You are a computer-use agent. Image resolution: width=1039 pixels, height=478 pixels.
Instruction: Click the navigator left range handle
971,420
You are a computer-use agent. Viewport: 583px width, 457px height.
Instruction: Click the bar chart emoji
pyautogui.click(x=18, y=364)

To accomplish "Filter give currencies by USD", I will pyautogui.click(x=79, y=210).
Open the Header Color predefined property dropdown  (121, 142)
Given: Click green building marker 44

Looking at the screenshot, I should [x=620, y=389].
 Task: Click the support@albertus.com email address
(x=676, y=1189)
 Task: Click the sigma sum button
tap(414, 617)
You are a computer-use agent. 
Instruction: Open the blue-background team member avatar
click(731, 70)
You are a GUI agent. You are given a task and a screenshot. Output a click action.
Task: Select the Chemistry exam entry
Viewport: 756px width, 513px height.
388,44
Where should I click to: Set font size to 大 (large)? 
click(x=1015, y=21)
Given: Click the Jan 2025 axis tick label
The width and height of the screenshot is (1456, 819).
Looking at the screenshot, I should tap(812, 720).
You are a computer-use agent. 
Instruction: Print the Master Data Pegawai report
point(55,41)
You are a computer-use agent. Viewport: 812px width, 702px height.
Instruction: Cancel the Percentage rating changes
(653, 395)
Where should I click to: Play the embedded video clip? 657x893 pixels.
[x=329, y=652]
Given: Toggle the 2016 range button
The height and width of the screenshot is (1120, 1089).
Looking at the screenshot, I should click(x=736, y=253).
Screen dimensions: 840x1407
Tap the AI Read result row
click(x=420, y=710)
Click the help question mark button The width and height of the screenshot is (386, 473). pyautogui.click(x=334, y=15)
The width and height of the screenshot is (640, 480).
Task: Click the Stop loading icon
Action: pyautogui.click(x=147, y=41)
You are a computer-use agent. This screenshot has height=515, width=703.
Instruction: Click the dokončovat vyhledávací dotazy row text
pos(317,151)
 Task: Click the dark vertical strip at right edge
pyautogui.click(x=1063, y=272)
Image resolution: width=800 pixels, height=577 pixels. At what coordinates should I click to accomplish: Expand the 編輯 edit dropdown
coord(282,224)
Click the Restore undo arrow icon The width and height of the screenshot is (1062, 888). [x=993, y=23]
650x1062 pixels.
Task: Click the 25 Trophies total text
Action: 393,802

★ ★ ★

(Exercise objective):
Start to finish, give the listing again exactly.

(Solution for this exercise):
You are a computer-use agent. Image resolution: width=1039 pixels, height=478 pixels.
Instruction: Click the navigator left range handle
971,420
You are a computer-use agent. Viewport: 583px width, 457px height.
Instruction: Click the bar chart emoji
pyautogui.click(x=18, y=364)

To accomplish "Filter give currencies by USD", I will pyautogui.click(x=79, y=210).
Open the Header Color predefined property dropdown  (121, 142)
Given: Click green building marker 44

Looking at the screenshot, I should [x=620, y=389].
 Task: Click the support@albertus.com email address
(x=676, y=1189)
 Task: Click the sigma sum button
tap(414, 617)
You are a computer-use agent. 
Instruction: Open the blue-background team member avatar
click(731, 70)
You are a GUI agent. You are given a task and a screenshot. Output a click action.
Task: Select the Chemistry exam entry
Viewport: 756px width, 513px height.
388,44
Where should I click to: Set font size to 大 (large)? 
click(x=1015, y=21)
Given: Click the Jan 2025 axis tick label
The width and height of the screenshot is (1456, 819).
Looking at the screenshot, I should tap(812, 720).
You are a computer-use agent. 
Instruction: Print the Master Data Pegawai report
point(55,41)
You are a computer-use agent. Viewport: 812px width, 702px height.
Instruction: Cancel the Percentage rating changes
(653, 395)
Where should I click to: Play the embedded video clip? 657x893 pixels.
[x=329, y=652]
Given: Toggle the 2016 range button
The height and width of the screenshot is (1120, 1089).
Looking at the screenshot, I should click(x=736, y=253).
Screen dimensions: 840x1407
Tap the AI Read result row
click(x=420, y=710)
Click the help question mark button The width and height of the screenshot is (386, 473). pyautogui.click(x=334, y=15)
The width and height of the screenshot is (640, 480).
Task: Click the Stop loading icon
Action: pyautogui.click(x=147, y=41)
You are a computer-use agent. This screenshot has height=515, width=703.
Instruction: Click the dokončovat vyhledávací dotazy row text
pos(317,151)
 Task: Click the dark vertical strip at right edge
pyautogui.click(x=1063, y=272)
Image resolution: width=800 pixels, height=577 pixels. At what coordinates should I click to accomplish: Expand the 編輯 edit dropdown
coord(282,224)
Click the Restore undo arrow icon The width and height of the screenshot is (1062, 888). [x=993, y=23]
650x1062 pixels.
Task: Click the 25 Trophies total text
Action: 393,802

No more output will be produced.